La community di Bloodborne ci aveva sperato: il recente copyright strike di Sony contro la mod che permette di giocare a 60 FPS non era forse il segnale di un imminente aggiornamento ufficiale? Una patch next-gen, magari?
Nulla di tutto ciò. La verità è molto più banale. Lance McDonald, il modder che ha creato la celebre patch, ha chiarito che la rimozione non è stata un attacco diretto al suo lavoro, ma un’azione legale legata all’uso del nome Bloodborne.
In pratica, Sony ha invocato il DMCA solo perché il titolo della pagina includeva il nome del gioco (che trovate su Amazon), e non perché la patch stessa violasse il copyright. Un cavillo burocratico più che un colpo di scure.

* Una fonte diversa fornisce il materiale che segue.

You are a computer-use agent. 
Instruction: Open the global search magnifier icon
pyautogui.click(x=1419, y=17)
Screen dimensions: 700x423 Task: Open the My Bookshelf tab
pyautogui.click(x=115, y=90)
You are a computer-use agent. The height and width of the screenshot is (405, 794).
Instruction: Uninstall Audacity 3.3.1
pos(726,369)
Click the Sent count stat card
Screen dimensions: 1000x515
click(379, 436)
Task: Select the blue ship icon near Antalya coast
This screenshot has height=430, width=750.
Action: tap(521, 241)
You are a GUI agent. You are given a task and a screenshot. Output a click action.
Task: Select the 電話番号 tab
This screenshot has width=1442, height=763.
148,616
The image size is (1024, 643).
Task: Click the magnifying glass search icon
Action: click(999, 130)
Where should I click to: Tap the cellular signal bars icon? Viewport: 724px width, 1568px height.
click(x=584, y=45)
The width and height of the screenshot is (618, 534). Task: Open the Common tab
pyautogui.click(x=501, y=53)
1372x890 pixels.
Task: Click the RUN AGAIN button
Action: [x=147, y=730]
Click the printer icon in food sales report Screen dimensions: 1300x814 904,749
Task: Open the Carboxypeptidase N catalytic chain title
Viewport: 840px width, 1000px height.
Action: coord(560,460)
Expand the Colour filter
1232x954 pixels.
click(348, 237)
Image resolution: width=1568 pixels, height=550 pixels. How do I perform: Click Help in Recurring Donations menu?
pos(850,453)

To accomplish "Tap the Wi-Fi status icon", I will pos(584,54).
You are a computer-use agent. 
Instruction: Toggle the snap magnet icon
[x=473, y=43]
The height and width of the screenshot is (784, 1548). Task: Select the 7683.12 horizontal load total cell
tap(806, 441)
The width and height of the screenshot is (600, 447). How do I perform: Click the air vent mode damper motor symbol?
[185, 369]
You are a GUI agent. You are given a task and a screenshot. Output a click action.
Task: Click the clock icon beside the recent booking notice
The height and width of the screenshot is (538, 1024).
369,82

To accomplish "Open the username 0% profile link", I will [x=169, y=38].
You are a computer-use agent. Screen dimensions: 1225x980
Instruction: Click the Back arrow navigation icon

«Il DMCA non era contro la patch», ha spiegato McDonald sul suo Discord, come riportato anche da PlayStation Lifestyle.
«Hanno usato il DMCA per togliere la pagina perché la pagina usava la parola 'Bloodborne' di cui possiedono il marchio. Non possono legalmente DMCA la patch perché è un codice al 100% e la patch non dice nemmeno per quale gioco è stata creata».
McDonald ha inoltre dichiarato che non riporterà la mod online per evitare ulteriori scontri legali con Sony.
E chi può biasimarlo? Quando sei un singolo sviluppatore indipendente e dall’altra parte c’è un colosso con un team legale mastodontico, conviene evitare la guerra.
Se Sony mettesse la stessa energia che usa per proteggere il marchio nel dare ai giocatori ciò che chiedono da anni, forse oggi Bloodborne girerebbe a 60 FPS senza bisogno di mod.
Invece, ci tocca vedere il gioco bloccato nel passato, con la fanbase che si aggrappa a ogni mossa di Sony sperando in un miracolo.
Come quello visto di recente in un tweet di PlayStation Germania, che ha riportato il nome di Bloodborne alla ribalta, con una frase si è rivelata l'ennesimo fumo negli occhi.
Ma diciamolo chiaramente: se dopo dieci anni Bloodborne non ha ricevuto nemmeno un porting su PS5, il messaggio è chiaro. La speranza è l’ultima a morire, ma anche la pazienza ha un limite.